Interposto Recurso de Agravo Interno – Processo nº 0759028-79.2020.8.18.0000, em face da decisão monocrática (Num. 2754736), fora dado parcial provimento ao recurso e determinado o desbloqueio do valor correspondente à R$ 704.446,18 (setecentos e quatro mil quatrocentos e quarenta e seis reais e dezoito centavos), referente a possível aplicação da multa (Agravo Interno – Processo nº 0759028-79.2020.8.18.0000 - Num. 5819866). Agravo Interno transitado em julgado (Certidão Num - 8046044).
É o relatório.
VOTO
O Exmo.

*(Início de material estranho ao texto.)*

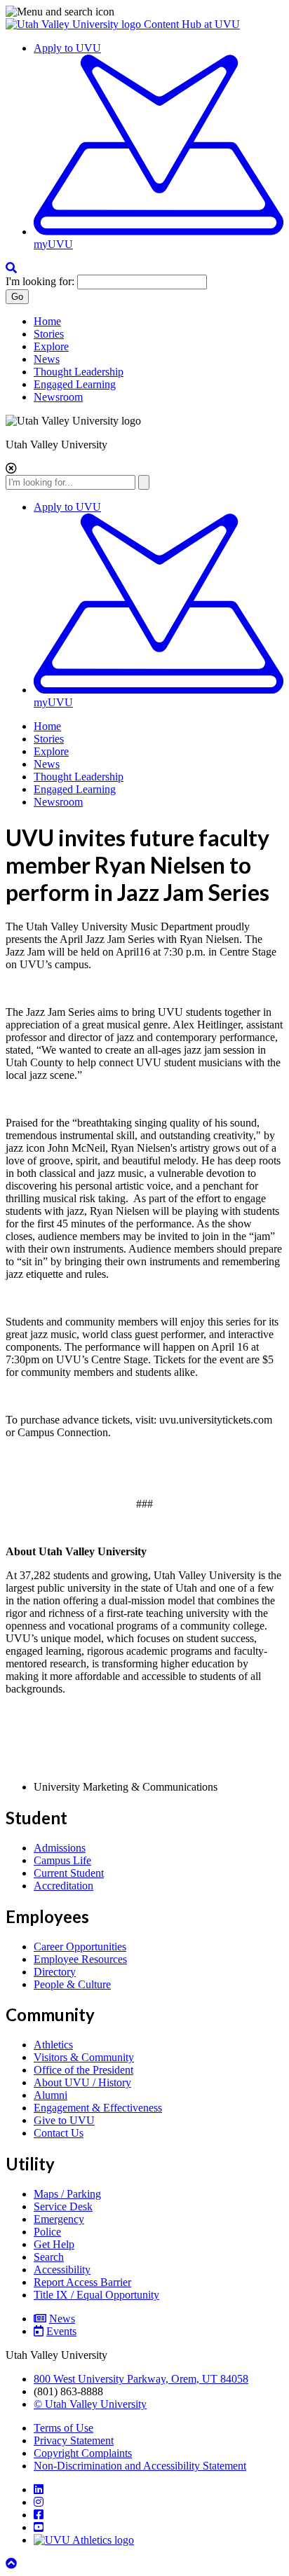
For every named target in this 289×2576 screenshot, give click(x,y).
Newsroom (58, 397)
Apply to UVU (67, 48)
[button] (144, 12)
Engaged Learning (75, 384)
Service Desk (63, 2206)
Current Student (69, 1873)
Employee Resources (80, 1959)
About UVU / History (82, 2082)
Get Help (54, 2244)
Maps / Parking (67, 2194)
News (47, 359)
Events (61, 2331)
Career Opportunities (80, 1946)
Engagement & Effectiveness (98, 2108)
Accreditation (63, 1886)
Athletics (53, 2045)
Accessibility (62, 2269)
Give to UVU (64, 2120)
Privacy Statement (74, 2440)
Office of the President (83, 2070)
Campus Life (62, 1860)
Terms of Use (63, 2428)
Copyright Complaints (83, 2453)
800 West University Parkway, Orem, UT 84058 (141, 2379)
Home (47, 321)
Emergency (59, 2219)
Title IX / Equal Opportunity (96, 2295)
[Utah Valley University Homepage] (75, 24)
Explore (51, 346)
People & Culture (72, 1984)
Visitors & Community (84, 2057)
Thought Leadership (78, 372)
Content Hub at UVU (192, 24)
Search (49, 2257)
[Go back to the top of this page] (13, 2564)
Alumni (50, 2095)
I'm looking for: (40, 281)
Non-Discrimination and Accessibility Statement (140, 2466)
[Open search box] (11, 268)
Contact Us (58, 2133)
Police (47, 2232)
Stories (49, 334)
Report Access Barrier (82, 2282)
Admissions (60, 1848)
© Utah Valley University (90, 2404)
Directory (55, 1972)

Sr. Des. Oton Mário José Lustosa Torres (Relator):
I. REQUISITOS DE ADMISSIBILIDADE
Constato que estão preenchidos os pressupostos de admissibilidade, portanto, CONHEÇO do recurso.
II. PRELIMINARES
Não há.
III. MÉRITO
Inicialmente, destaco que o recurso de agravo de instrumento objeto de apreciação é regulado pelo disposto no art. 1.015 e seguintes do Código de Processo Civil, sendo cabível contra decisões interlocutórias que versem sobre tutela provisória. Transcrevo:
Art. 1.015. Cabe agravo de instrumento contra as decisões interlocutórias que versarem sobre:
I - tutelas provisórias;
(...)
Parágrafo único. Também caberá agravo de instrumento contra decisões interlocutórias proferidas na fase de liquidação de sentença ou de cumprimento de sentença, no processo de execução e no processo de inventário. - Grifei.

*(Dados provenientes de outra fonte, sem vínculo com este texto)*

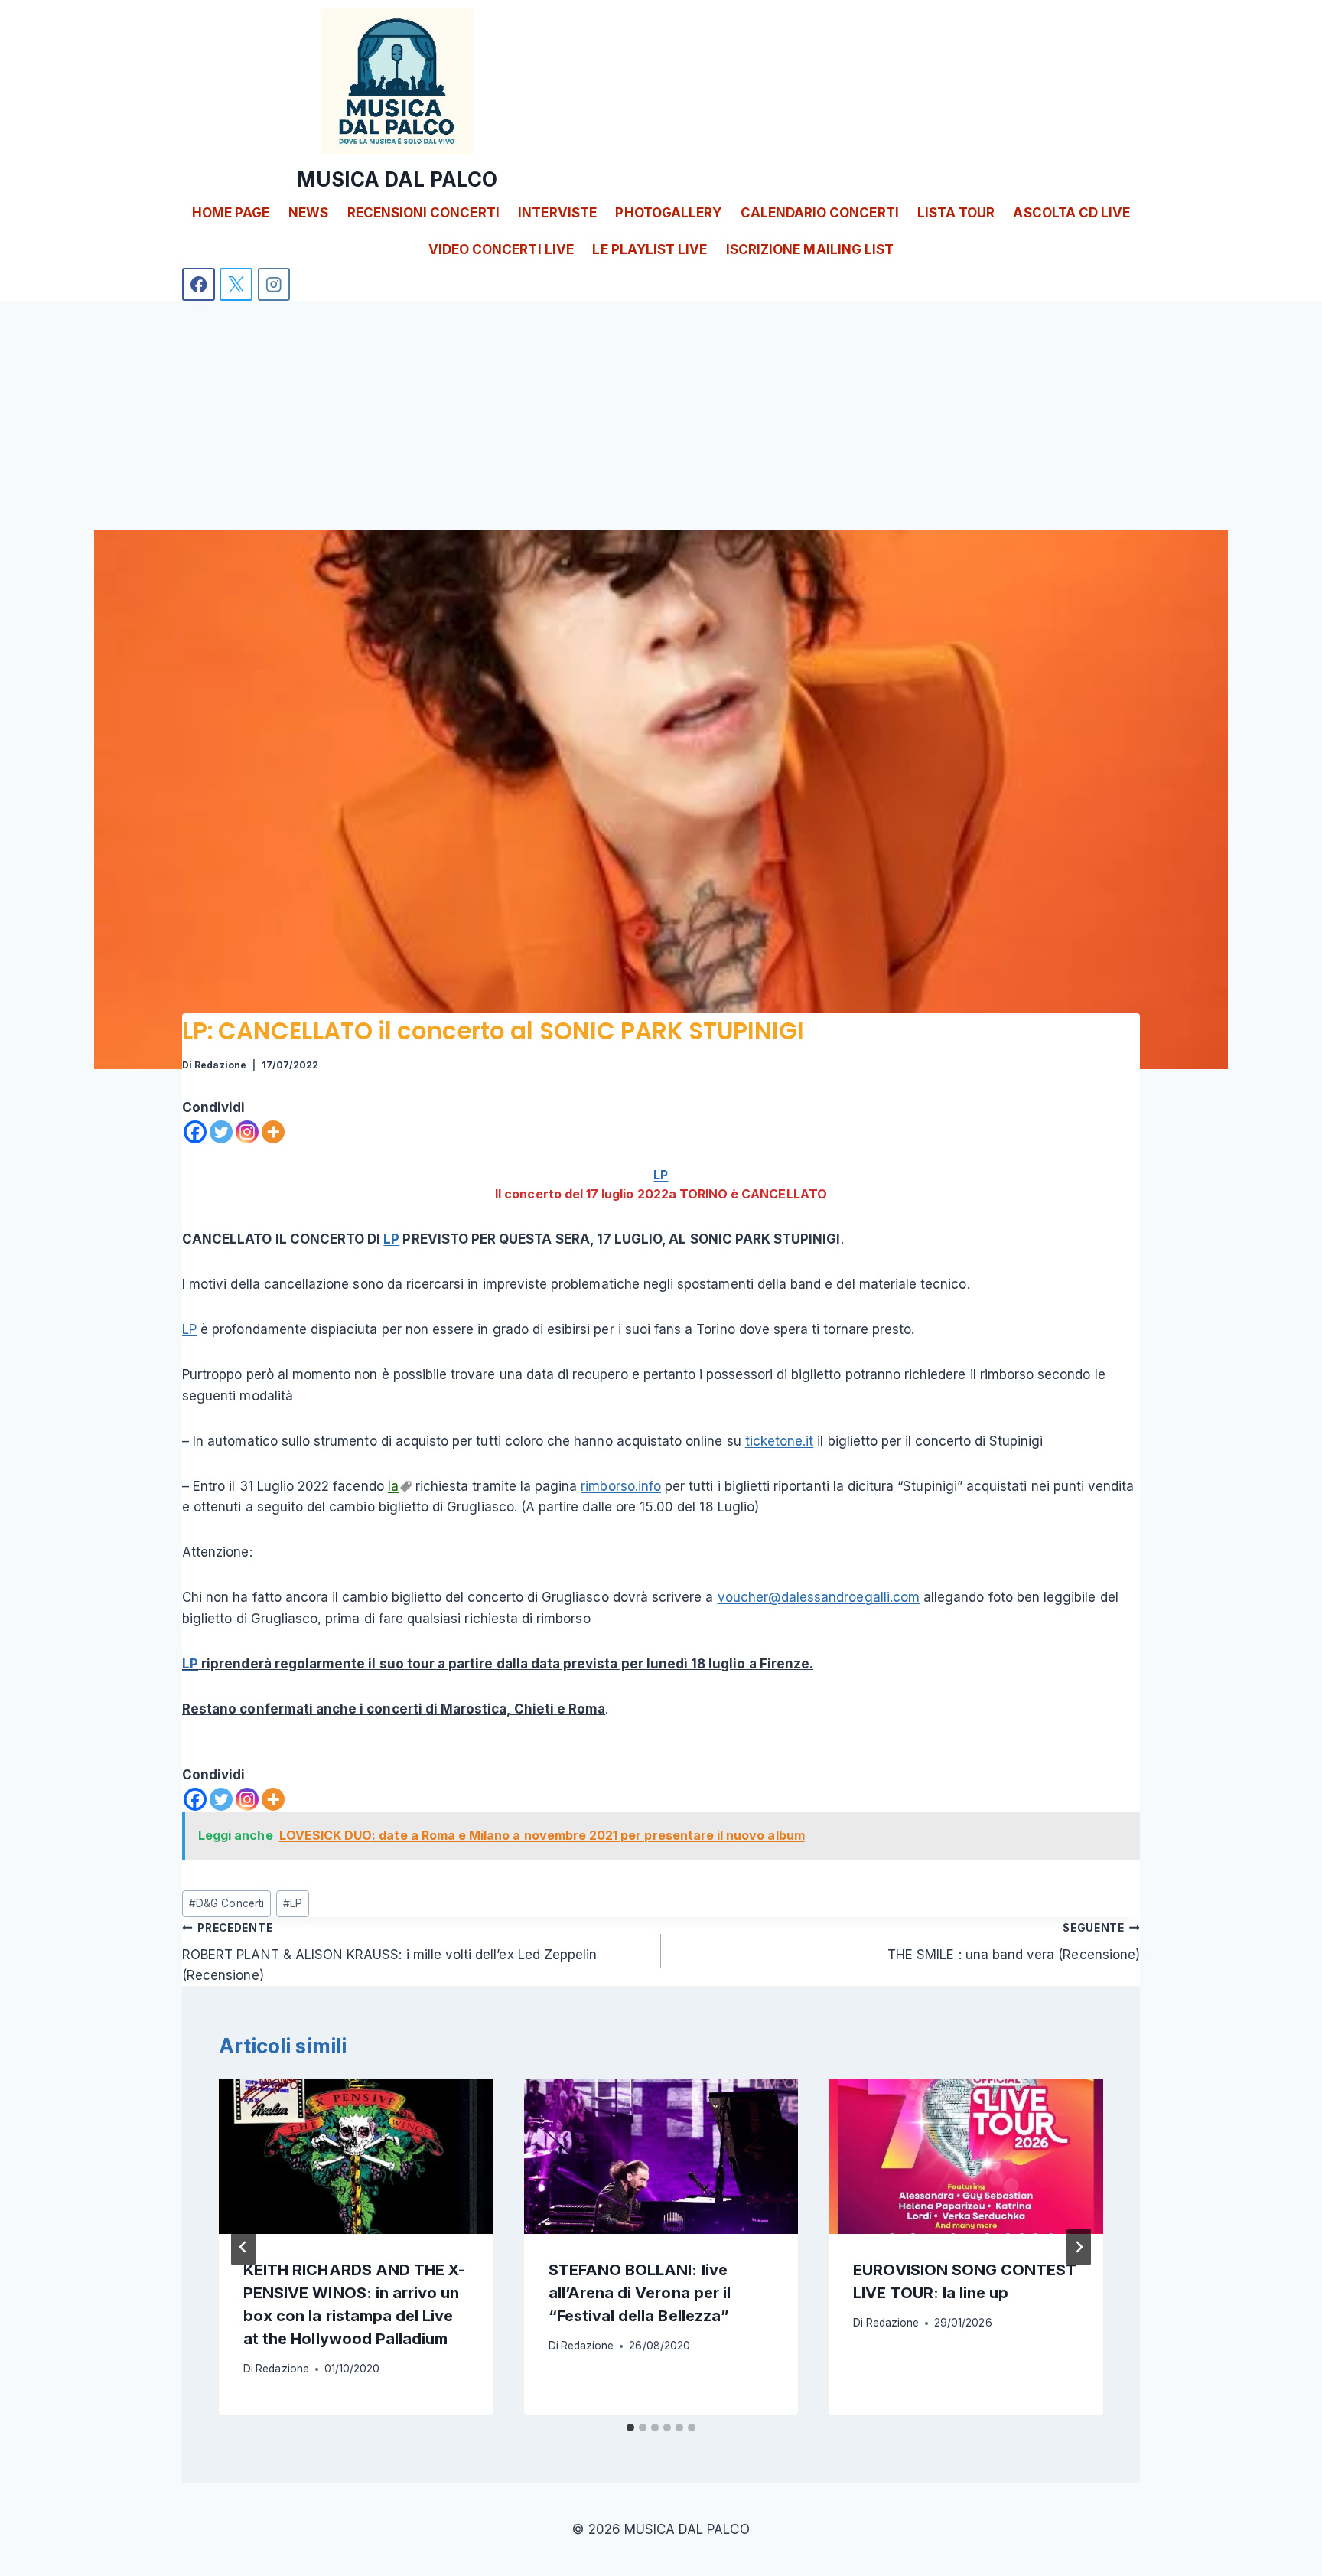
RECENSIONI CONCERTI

Sobre a matéria objeto do presente recurso, verifico que os recorrentes impugnam a decisão proferida na origem (Num. 2606327), que determinou o bloqueio de bens dos agravantes, no valor total de R$ 2.113.338,56 (dois milhões cento e treze mil, trezentos e trinta e oito reais e cinquenta e seis centavos). Determinou ainda o afastamento do gestor municipal Quirino de Alencar Avelino.
Destacam os agravantes, a ausência de “fundado indício” de responsabilidade a justificar a constrição patrimonial, bem como a desproporcionalidade da medida. Afirmam que as movimentações bancárias consideradas pelo juízo a quo como suspeitas decorreram de atividades econômicas, tais como comercialização de rebanho e grãos produzidos em sua propriedade (Peleve) e da venda de imóveis do Loteamento Imobiliário Odete Avelino (Num. 2606320 - Pág. 13). Afirmam a ausência de razões que justifiquem o bloqueio dos bens (dilapidação/ ocultação patrimonial).
No entanto, a Ação de Improbidade Administrativa - Processo nº 0800388-20.2020.8.18.0056, foi ajuizada pelo Ministério Público em razão de supostas irregularidades no Programa Nacional de Transporte Escolar – PNATE, apuradas em inquérito civil. Consoante consta da petição inicial, constatou-se que o serviço de transporte escolar era realizado com inobservância de exigências legais e contratuais (Contrato Nº 049/2017, firmado com a empresa JEREMIAS PEREIRA DA SILVA – ME - Num. 2606321 - Pág. 7).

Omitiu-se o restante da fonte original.